Algunos de esos chicos —no demasiados— estudiarán con una gran ilusión, y tendrán presente ese
lejano bien que confían alcanzar. Pero muchos otros lo harán fundamentalmente por sacar buenas notas,
agradar a sus padres, eludir un castigo o cosas semejantes. Son motivos que no parecen muy elevados. Y
es cierto que hay que descubrirles bienes o fines más altos. Pero no conviene ser utópicos. Ya irán
descubriendo poco a poco la razón de esos estudios, y llegará un día en que comprenderán claramente su
necesidad, y se alegrarán de haber aprovechado la oportunidad de no ser unos analfabetos. Nadie podrá
indicar el día y la hora en que terminará una visión y comenzará la otra. Sin embargo, el cambio va
teniendo lugar conforme se acerca a la posesión de la recompensa, que entonces ya desearán y
agradecerán por sí misma.
Los educadores demostrarán su maestría sabiendo despertar en los alumnos esa pasión por aprender,
haciéndoles vislumbrar el fin por el que se están esforzando. Motivar a los alumnos haciéndoles pensar en
un premio futuro no tiene por qué ser algo corruptor. Puede ser la clave de la verdadera motivación.
Y algo parecido sucede con la llamada natural del hombre hacia el bien. El anhelo de alcanzarlo
está en nuestra naturaleza, aunque quizá no lo hayamos descubierto en muchos de sus aspectos, y nos
falte motivación o conocimiento. Puede que haya momentos en que no veamos claras las ventajas de
hacer el bien, que quizá se nos antoje vago y lejano, frente a las concretas y cercanas ventajas del mal. No
es mala cosa en esos momentos pensar en el premio prometido. El acierto de nuestra vida depende de
nuestra capacidad de descubrir el bien y de decidirnos por él.
¿Qué tipo de persona quiero ser?
Cuando alguien se plantea qué tipo de persona quiere ser, y cómo lograrlo, se enfrenta a cuestiones
importantes.
Su acierto en el vivir estará muy ligado a no eludir esas preguntas. No basta con pensar un poco en
ellas, pues muchas personas fracasan en su vida —escribió Santo Tomás Moro— no por haberse negado a
pensar en esas cuestiones, sino por haber pensado poco en ellas.
—Entonces, ¿hay que estar planteándose continuamente cómo debemos ser?
Continuamente quizá no, porque acabaría por ser algo enfermizo. Pero si eludimos de modo
habitual esas preguntas sobre el sentido de nuestra vida, o si escondemos zonas de nuestra vida a la luz de
esas cuestiones fundamentales, estaríamos acotando en nosotros una especie de área de autoengaño.
—Pero aunque pienses en eso, no es fácil aclararse en lo que debes hacer.
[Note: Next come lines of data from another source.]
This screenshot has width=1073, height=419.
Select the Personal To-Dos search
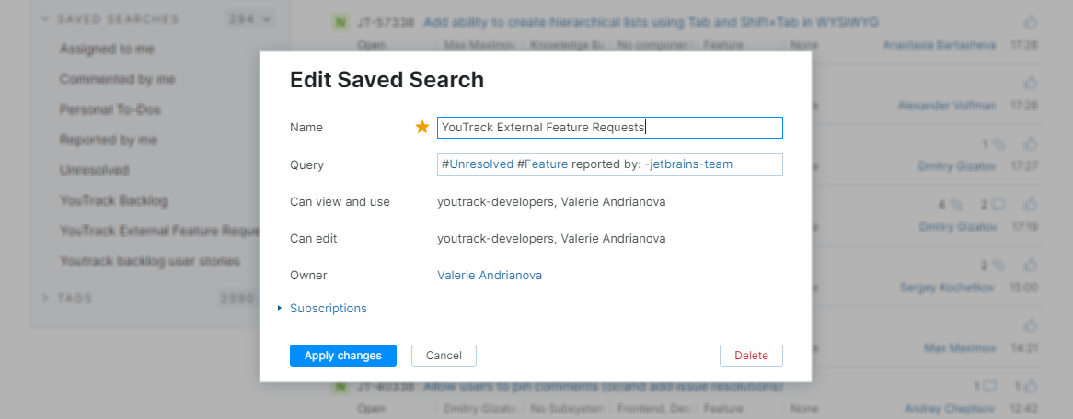110,109
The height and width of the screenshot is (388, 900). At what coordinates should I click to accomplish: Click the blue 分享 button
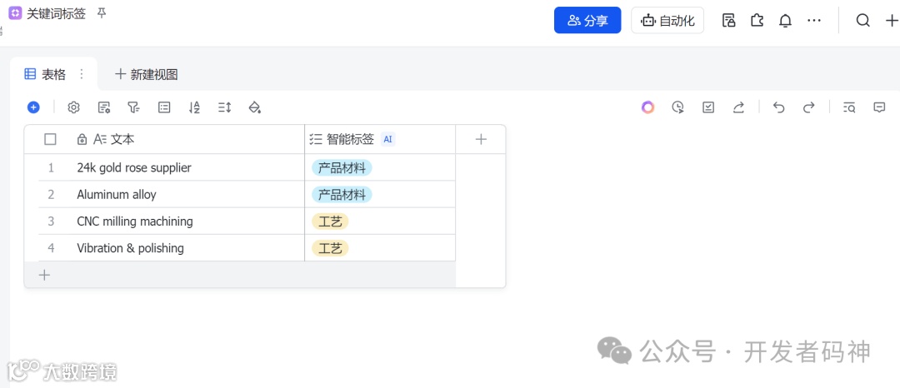[x=588, y=21]
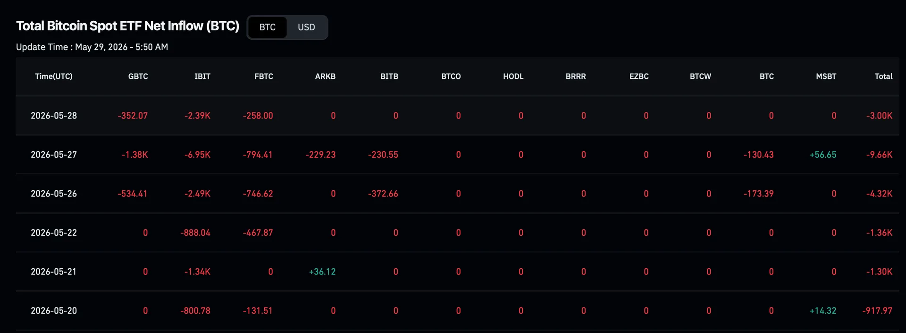Click the GBTC column header
Viewport: 906px width, 333px height.
pos(138,77)
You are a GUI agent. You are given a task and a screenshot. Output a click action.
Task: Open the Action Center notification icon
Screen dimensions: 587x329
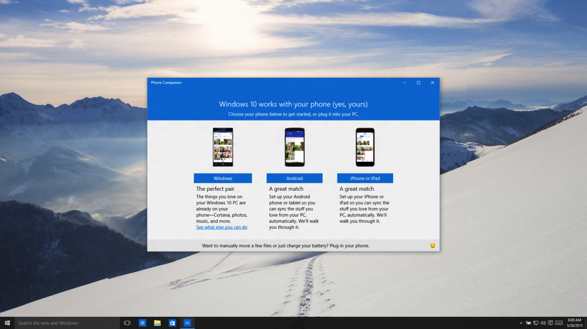coord(550,323)
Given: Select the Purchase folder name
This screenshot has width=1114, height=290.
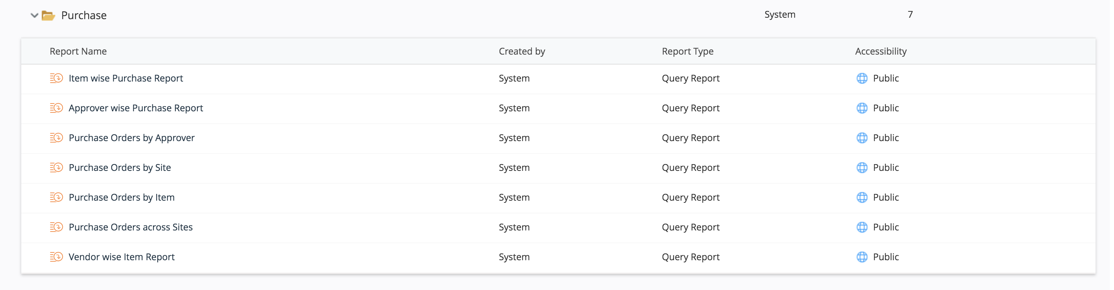Looking at the screenshot, I should (x=83, y=16).
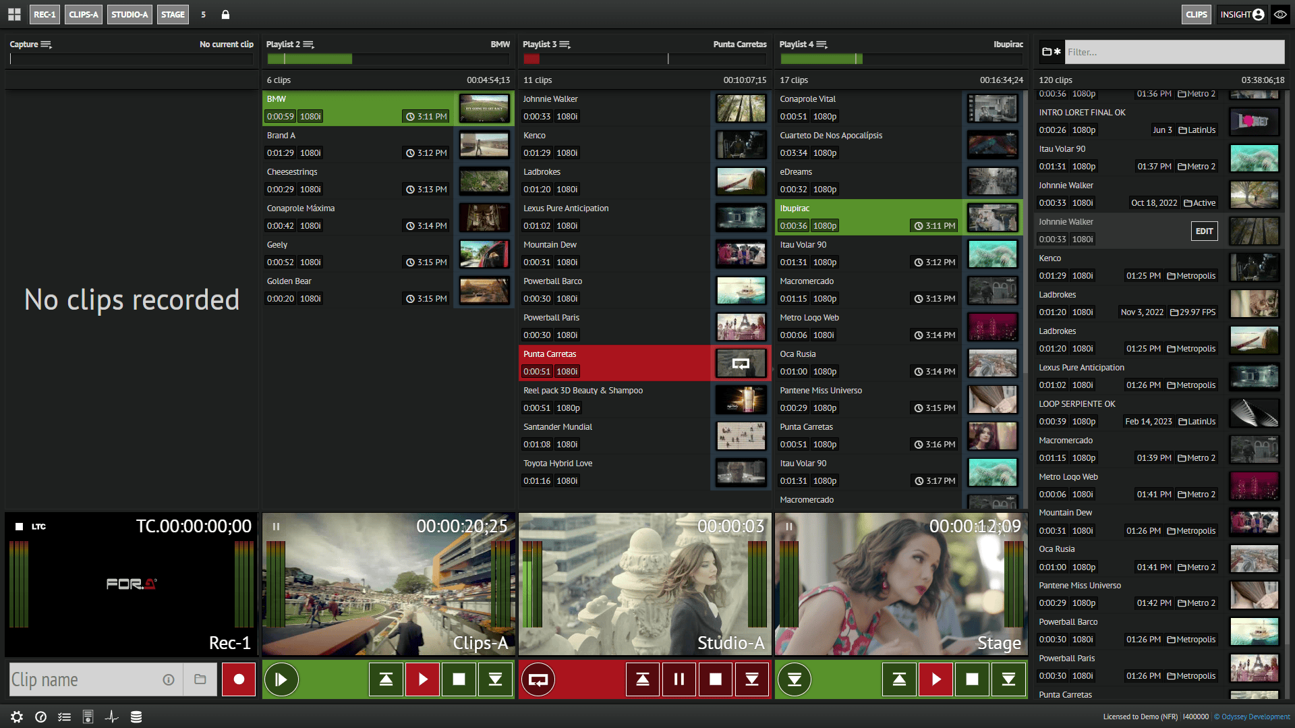Switch to the STUDIO-A channel tab
The image size is (1295, 728).
130,14
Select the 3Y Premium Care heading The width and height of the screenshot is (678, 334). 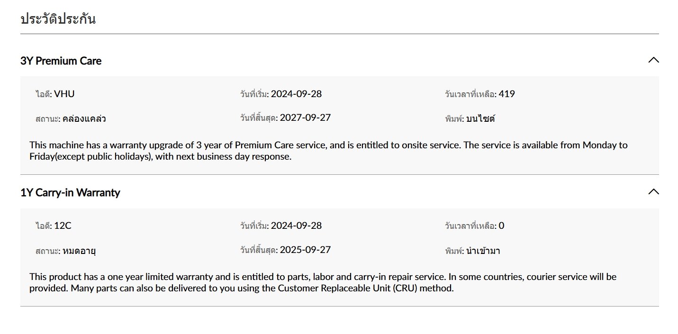[61, 61]
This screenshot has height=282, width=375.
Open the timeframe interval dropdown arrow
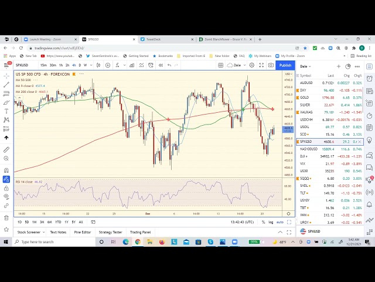pyautogui.click(x=90, y=65)
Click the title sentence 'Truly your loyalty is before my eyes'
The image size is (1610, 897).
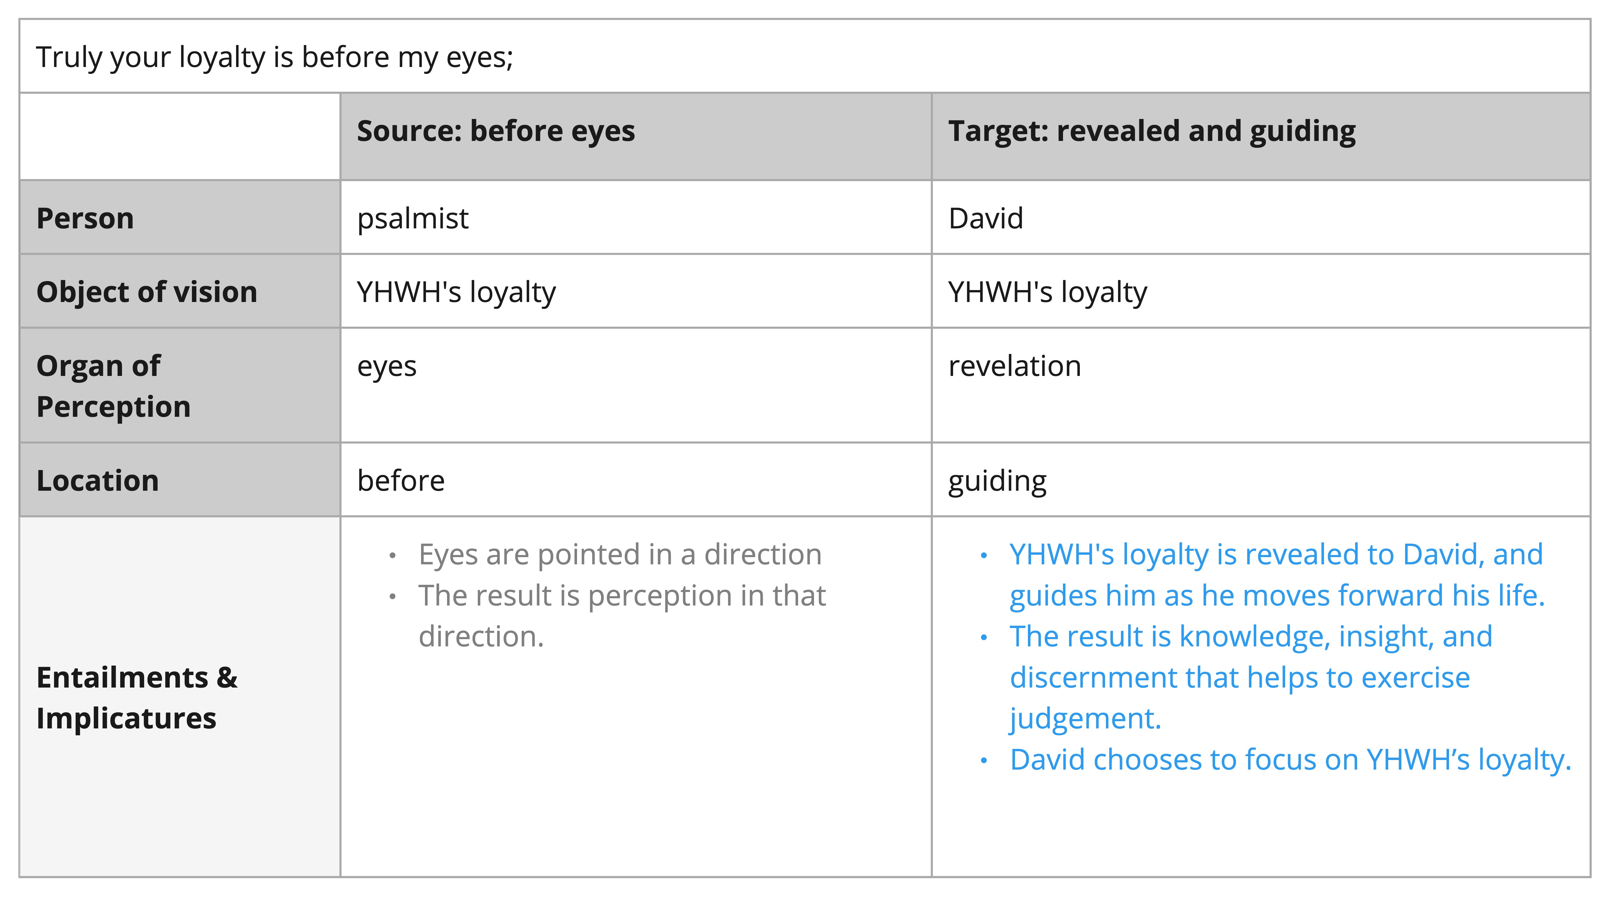point(274,58)
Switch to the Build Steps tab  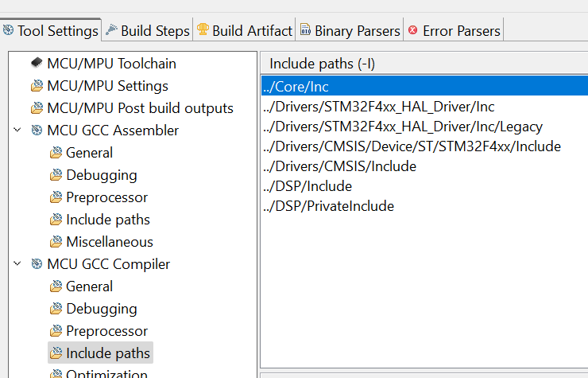pos(155,31)
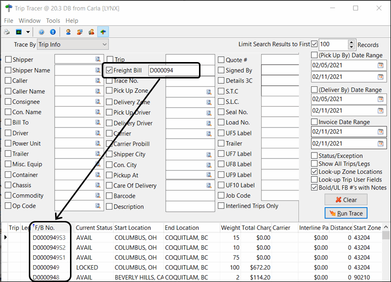Click the blue question mark help icon

[42, 32]
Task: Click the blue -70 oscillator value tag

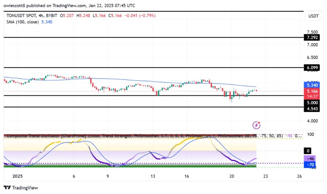Action: (310, 165)
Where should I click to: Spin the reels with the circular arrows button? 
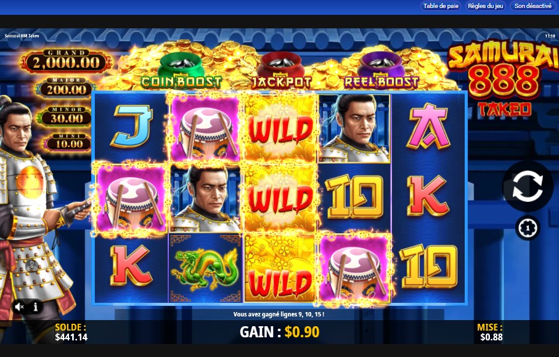tap(528, 186)
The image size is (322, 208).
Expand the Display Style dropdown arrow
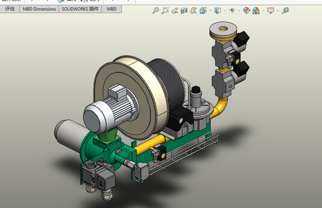tap(224, 11)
A veces puede haber dudas, pero lo habitual es que el contraste entre el bien y el mal acabe
apareciendo con claridad para quien busca con rectitud. No se trata, como es lógico, de dividir la
humanidad entre santos y demonios: la cuestión es dejarse guiar o no por la honestidad. Además, también
se aprende de los errores.
—Pero hay una fuerte presión del ambiente, y a veces casi parece que ser bueno equivale a ser
tonto.
A veces puede parecerlo, y efectivamente la presión del ambiente tiene mucha fuerza. Ya lo decía
Chesterton: “¡Es tan sencillo, tan fácil y agradable entregarse en las manos del conformismo...; y tan duro,
en cambio, atreverse a ser lo que se es, y a creer lo que se cree, por la fidelidad a nuestra propia alma...!”.
Por naturaleza, todo hombre busca el bien. El innato deseo humano de felicidad nos lleva hacia él.
El mal en sí es algo negativo, y no puede, por tanto, ejercer atracción ninguna sobre el hombre. Lo que
sucede es que el mal no suele presentarse químicamente puro, sino mezclado con cosas buenas, y nos
atrae por los destellos de bien que lo recubren. Pero también en esto se demuestra la inteligencia, pues, al
fin y al cabo, la manera más inteligente de utilizar la inteligencia es ser éticamente bueno.
Tenemos el mal pegado al cuerpo, y la lucha contra él no es nada sencilla. Por eso no debemos
menospreciar ninguna ayuda. Y la de Dios es importante.